== Instruction ==
Which lines in the records below contain the word "each" with the same capitalization? Copy all of those lines out.

== Rows from a dataset ==
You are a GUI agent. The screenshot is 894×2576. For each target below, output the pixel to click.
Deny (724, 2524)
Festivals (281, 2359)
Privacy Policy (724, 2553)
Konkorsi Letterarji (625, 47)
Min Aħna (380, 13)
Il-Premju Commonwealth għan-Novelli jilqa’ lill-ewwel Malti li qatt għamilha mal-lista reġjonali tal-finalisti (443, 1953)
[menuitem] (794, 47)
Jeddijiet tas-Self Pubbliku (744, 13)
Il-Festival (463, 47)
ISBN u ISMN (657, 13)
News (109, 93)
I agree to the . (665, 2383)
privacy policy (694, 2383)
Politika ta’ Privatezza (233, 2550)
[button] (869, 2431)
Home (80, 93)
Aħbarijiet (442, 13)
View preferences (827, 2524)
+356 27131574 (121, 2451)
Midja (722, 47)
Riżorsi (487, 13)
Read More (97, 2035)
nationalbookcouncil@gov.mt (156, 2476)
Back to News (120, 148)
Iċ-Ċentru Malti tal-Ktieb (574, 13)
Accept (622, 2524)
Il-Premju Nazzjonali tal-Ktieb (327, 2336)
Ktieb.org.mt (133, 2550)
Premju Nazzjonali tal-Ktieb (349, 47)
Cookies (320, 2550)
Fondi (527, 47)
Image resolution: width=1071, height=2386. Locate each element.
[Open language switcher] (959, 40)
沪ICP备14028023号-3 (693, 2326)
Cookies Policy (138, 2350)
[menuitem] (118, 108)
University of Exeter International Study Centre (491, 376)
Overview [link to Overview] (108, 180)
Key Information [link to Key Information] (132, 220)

== Solution ==
You are a GUI agent. The screenshot is 894×2576. For each target below, output the pixel to click.
Image resolution: width=1071, height=2386. Locate each element.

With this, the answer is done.